[Required actions]:
(A) According to the text on Garner's office in Iraq, how many ministries will the government comprise?
(B) Pick up the text on Garner's interim government for Iraq from the point where it stops.

[Text section]:
________________________________________

In the present situation, however, his appointment as US ‘viceroy’ will arouse
resentment and anger amongst Iraqis and Arab opinion throughout the Middle East.
Washington insists that Garner’s ‘Office’ will provide a
‘temporary’ government for Iraq, but it more and more appears to be an apparatus
for US direct rule. The government will comprise 23 ministries, each headed by a
US administrator (mainly ex-diplomats and business leaders who share the hawk
outlook) assisted by Iraqi advisors. Leaders of both the Kurdistan Democratic
Party and the Iraqi National Accord (INA) have denounced the US plans as
unworkable. (Guardian, 2 April)
After a frosty meeting between Garner and senior UN
officials in early March, one UN official commented: "It is clear that Rumsfeld,
Cheney and the rest have the ascendancy and think, having gone it alone in the
war, they should get the benefit of being seen as liberators. Garner is their
man. He is a true believer". "It is common knowledge", he added, "that they want
to go it alone without the UN".
The ‘true believer’, however, has become caught up in a
bitter conflict between the Pentagon and the State Department over the
composition of Garner’s interim government. Determined to keep direct control of
‘reconstruction’ of Iraq, Rumsfeld and company have vetoed the State
Department’s nominees as, according to Rumsfeld, "too low profile and
bureaucratic". They have put forward counter proposals, including the former CIA
director, James Woolsey, as director of information. Even Bush, it seems, may
balk at this. Wolfowitz is pushing for Hamed Chalabi, leader of the CIA-created
Iraqi National Congress, and a number of his entourage to be given positions.

________________________________________

Entries on where items appear

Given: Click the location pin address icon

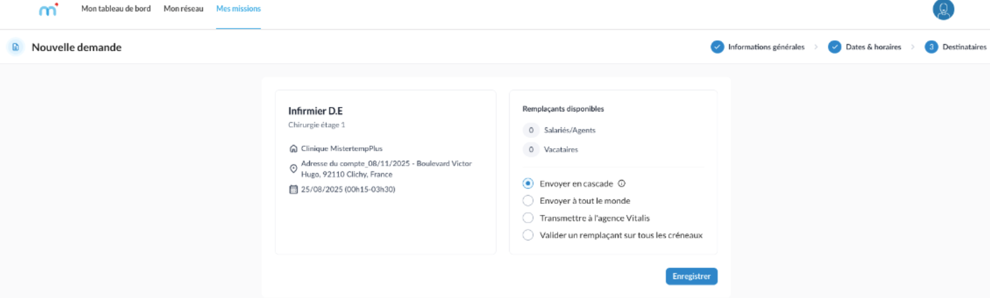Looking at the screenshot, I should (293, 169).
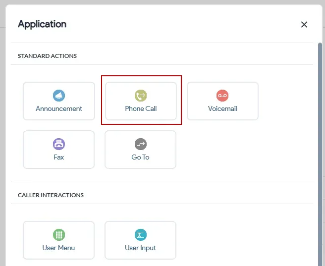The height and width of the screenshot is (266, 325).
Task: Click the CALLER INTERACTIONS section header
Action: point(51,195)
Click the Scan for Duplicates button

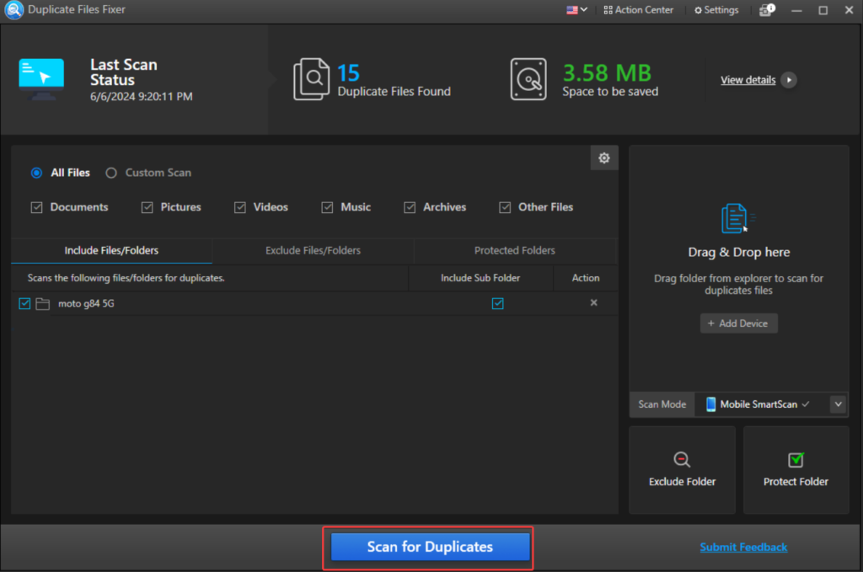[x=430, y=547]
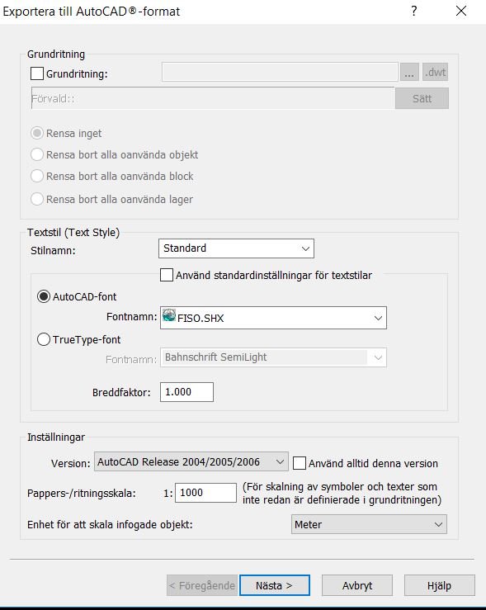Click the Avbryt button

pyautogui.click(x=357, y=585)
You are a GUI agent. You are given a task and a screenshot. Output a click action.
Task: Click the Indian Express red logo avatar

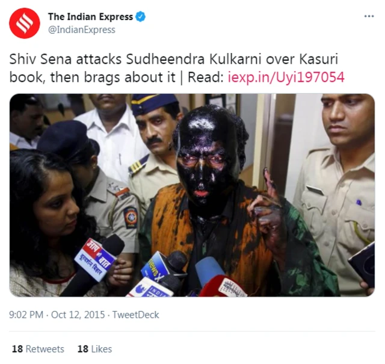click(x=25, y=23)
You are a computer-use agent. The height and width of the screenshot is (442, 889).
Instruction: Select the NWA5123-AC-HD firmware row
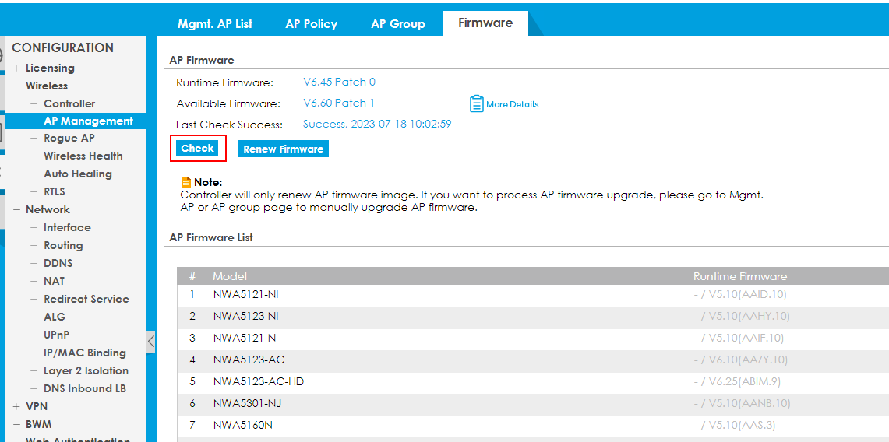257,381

________________________________________

[Task-by-task answers]:
(A) 23 ministries.

(B)
Chalabi is apparently to be offered an advisory post in the finance ministry,
despite the fact that he was previously convicted in his absence of a
multi-million dollar banking fraud in Jordan. (Guardian, 2 April) Chalabi,
however, who was ambitious to become Iraqi prime minister after the fall of
Saddam, is far from pleased and is threatening to set up his own rival
government.
The black-gold rush
US-DIRECTED RECONSTRUCTION, under Garner’s government, will
be funded from Iraqi oil revenues. Powell recently said: "We’re going to use the
assets of the people of Iraq, especially their oil assets, to benefit their
people". (New York Times, 24 March) The distribution of initial reconstruction
contracts, however, points to the way the Iraqi oil industry is likely to go
under US domination. According to a recent study, "Iraq’s oil sector will sector
will require $5 billion in investment over three years to return it to pre-1991
production levels… That would jump to $15 billion to achieve full production
levels". (Companies Start Discreet Lobbying for a Tilt at Contracts, Financial
Times, 21 March)
Who can doubt that US oil companies will be allowed to grab
the lion’s share of Iraq’s oil wealth? James Woolsey, the former CIA director,
blatantly stated last year that those supporting the US-led ‘coalition’ would
get a share of the spoils while those who refuse would be shut out. The close
connections between the Bush leadership, as well as the right-wing Texas
Republican establishment, with the big oil and gas corporations is notorious.
Leaks from the State Department’s ‘Future of Iraq Office’
show Washington plans to privatise the Iraqi economy and particularly the
state-owned national oil company. (Jonathan Steele, Read the Small Print: The US
Wants to Privatise Iraq’s Oil, Guardian, 31 March) First they intend to
privatise retail petrol stations, a quick way of raking in cash from Iraqi
consumers. Then they aim to privatise exploration and development. Oil revenues
would no doubt be used to fund reconstruction. But a huge share of the wealth
would be channelled off into profits for private, mainly US companies.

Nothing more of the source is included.